The employer rates will mark the second year in a row of lower pension contributions, a reversal from years of rate increases due to more prudent funding policies and investment losses following the Great Recession.

At its December 6 meeting, the SCERS Board of Retirement will be reviewing the actuarial valuation and adopting contribution rates for the next fiscal year that begins July 1, 2024. The agenda materials can be found here. The Board meeting begins at 10 a.m. and will be live-streamed from the quick link at scers.org.

The aggregate employer contribution rate is decreasing by 0.85% of payroll for the 2024-25 fiscal year. The aggregate employer contribution rate fell by 0.6% of payroll for the current 2023-24 fiscal year.

The aggregate employee contribution rate is also decreasing by about 0.3% of pay for 2024-25. The specific rates vary by employer and retirement tier.

The drop in employer rate is largely due to an extraordinary 27.7% net investment return in 2020-21, which provided a funding cushion for future years. Employer rates may continue to drop slightly for each of the next several years if SCERS meets its investment target. 

Overall, the long-term funding outlook for SCERS remains strong despite the pension fund falling just short of the investment target of 6.75% this past fiscal year, finishing with a 6.1% investment return. SCERS ended the 2022-23 fiscal year with a funded status of 86.1%, a decrease from last year’s 87.1%. 

The funded status is the ratio of pension assets to liabilities.

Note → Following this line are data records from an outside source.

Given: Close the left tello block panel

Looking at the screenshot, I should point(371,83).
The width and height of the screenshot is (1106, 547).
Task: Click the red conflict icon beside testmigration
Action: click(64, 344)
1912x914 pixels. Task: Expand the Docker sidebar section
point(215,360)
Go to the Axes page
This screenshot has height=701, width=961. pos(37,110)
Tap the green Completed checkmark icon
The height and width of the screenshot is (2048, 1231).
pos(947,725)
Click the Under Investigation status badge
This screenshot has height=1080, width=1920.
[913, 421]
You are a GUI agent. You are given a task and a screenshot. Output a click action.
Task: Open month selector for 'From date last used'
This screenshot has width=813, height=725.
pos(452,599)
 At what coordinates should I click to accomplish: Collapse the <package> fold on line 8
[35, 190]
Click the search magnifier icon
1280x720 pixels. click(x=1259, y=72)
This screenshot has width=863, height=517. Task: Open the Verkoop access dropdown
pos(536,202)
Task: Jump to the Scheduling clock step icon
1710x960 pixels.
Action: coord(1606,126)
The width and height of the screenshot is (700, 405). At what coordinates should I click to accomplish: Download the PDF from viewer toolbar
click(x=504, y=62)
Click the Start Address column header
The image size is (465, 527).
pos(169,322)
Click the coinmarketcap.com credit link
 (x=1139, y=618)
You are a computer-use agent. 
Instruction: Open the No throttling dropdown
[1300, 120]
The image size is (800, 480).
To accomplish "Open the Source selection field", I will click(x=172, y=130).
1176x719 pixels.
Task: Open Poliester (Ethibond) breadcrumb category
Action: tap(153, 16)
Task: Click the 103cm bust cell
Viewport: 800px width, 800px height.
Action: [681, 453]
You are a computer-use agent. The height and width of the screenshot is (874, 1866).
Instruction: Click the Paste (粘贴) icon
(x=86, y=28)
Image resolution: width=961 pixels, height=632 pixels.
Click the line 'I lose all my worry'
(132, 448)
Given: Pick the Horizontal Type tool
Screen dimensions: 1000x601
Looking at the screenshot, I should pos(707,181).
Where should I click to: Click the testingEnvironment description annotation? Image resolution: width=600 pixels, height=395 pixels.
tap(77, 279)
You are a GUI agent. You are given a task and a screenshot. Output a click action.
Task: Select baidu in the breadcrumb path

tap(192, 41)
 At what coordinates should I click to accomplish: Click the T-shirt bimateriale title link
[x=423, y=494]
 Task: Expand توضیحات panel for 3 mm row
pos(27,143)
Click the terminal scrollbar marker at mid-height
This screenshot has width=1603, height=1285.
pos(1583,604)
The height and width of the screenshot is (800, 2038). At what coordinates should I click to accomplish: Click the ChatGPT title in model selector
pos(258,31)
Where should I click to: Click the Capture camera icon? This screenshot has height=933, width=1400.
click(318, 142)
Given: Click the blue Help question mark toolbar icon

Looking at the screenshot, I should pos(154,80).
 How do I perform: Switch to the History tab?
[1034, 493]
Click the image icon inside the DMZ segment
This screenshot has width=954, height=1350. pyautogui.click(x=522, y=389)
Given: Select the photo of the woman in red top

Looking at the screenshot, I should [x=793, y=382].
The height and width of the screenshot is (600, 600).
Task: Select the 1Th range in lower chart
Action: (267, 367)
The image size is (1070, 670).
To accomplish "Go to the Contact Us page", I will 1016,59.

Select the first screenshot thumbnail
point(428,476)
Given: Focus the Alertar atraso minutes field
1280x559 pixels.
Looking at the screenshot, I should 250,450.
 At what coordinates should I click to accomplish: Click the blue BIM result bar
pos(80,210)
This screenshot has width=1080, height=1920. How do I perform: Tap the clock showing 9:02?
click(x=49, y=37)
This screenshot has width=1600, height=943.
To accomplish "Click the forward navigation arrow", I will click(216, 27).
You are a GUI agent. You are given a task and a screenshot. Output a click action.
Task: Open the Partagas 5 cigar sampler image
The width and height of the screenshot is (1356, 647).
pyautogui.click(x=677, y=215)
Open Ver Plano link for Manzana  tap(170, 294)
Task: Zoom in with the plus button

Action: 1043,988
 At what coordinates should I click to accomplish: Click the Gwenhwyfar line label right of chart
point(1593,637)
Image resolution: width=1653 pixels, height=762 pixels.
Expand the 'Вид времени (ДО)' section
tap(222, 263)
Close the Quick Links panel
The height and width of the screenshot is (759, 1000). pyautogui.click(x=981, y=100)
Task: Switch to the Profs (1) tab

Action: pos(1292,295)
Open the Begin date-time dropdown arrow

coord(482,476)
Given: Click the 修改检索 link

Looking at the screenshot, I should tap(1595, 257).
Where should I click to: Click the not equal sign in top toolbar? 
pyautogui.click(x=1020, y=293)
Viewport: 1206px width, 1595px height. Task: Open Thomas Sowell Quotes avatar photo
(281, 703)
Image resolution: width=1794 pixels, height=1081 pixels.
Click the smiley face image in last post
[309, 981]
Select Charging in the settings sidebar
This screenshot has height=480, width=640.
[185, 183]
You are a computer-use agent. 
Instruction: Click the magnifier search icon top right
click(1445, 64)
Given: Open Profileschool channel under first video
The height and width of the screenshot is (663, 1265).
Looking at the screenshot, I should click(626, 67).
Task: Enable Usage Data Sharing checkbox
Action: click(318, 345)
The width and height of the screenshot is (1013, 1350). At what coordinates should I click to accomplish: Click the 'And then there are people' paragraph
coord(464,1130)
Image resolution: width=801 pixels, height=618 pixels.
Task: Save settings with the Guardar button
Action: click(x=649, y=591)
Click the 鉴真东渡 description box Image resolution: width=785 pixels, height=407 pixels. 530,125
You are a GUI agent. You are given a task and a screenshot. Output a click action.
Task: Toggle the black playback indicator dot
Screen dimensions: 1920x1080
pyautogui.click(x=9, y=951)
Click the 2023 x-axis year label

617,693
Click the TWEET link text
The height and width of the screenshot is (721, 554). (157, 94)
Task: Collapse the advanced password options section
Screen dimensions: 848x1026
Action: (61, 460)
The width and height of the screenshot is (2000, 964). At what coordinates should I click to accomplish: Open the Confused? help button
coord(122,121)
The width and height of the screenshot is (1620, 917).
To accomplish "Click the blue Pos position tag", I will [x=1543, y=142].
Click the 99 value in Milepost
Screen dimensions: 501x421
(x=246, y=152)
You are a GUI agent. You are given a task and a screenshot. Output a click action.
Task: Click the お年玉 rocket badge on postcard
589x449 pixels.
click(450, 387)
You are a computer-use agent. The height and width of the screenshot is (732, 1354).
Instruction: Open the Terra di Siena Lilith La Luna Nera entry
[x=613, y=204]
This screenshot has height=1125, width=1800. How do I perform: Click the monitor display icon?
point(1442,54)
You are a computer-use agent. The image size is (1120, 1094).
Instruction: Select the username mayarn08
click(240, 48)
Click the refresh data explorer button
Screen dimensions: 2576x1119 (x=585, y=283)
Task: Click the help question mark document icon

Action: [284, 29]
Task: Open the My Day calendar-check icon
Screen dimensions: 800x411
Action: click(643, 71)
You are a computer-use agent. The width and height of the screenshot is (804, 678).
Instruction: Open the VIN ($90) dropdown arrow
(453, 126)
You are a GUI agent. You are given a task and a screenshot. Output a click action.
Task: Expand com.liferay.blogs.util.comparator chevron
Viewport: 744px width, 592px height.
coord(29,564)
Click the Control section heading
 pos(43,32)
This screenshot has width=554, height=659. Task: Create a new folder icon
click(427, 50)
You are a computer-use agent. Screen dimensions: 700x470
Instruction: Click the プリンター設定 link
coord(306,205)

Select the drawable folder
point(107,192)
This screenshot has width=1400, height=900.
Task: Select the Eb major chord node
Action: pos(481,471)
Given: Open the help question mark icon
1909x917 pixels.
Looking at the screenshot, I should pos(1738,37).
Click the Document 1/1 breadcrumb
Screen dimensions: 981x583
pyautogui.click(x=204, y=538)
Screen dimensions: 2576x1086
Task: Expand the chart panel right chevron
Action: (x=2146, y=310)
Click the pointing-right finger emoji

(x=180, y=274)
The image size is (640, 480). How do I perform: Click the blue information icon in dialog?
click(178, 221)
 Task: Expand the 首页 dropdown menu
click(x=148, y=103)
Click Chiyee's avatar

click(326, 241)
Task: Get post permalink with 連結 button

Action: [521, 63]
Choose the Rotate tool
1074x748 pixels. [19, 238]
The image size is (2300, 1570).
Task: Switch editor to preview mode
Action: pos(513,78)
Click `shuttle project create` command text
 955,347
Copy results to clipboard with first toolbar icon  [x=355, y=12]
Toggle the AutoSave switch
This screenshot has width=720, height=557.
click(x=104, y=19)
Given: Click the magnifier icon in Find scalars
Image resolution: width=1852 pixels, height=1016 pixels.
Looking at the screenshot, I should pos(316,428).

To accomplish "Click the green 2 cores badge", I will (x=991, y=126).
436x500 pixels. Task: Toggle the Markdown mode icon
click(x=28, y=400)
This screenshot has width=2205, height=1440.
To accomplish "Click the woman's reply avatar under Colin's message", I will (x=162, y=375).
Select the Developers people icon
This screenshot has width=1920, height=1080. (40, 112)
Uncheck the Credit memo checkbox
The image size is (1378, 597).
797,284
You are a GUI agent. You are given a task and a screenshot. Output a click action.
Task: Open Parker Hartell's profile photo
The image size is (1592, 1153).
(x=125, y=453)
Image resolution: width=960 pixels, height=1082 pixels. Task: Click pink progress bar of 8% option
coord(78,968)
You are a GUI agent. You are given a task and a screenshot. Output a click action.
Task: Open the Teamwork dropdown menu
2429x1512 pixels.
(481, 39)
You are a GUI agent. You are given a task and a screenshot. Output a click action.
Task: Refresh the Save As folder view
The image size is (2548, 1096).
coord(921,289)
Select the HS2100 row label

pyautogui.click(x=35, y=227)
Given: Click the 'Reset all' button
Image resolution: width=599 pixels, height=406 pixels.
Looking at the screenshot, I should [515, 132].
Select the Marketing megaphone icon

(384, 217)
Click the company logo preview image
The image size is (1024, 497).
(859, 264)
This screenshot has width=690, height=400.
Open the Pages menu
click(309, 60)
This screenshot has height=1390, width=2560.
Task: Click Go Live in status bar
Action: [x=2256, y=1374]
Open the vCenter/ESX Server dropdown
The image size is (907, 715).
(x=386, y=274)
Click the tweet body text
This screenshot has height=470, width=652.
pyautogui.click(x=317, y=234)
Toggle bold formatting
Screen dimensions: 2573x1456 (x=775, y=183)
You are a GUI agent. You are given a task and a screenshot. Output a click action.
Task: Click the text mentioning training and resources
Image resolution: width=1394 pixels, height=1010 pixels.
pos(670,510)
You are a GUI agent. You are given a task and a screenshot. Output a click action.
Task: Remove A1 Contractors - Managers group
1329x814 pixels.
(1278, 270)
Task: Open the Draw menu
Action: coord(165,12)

It represents a “temperature check” on how the pension fund is performing at a point in time and guides SCERS’ actuaries on how to adjust contribution rates to ensure the funding is sufficient over the long term to support the benefit obligations due to more than 30,000 employees, retirees, and beneficiaries. SCERS targets a 100% funded status over a 20-year period, and remains on track to achieve that goal.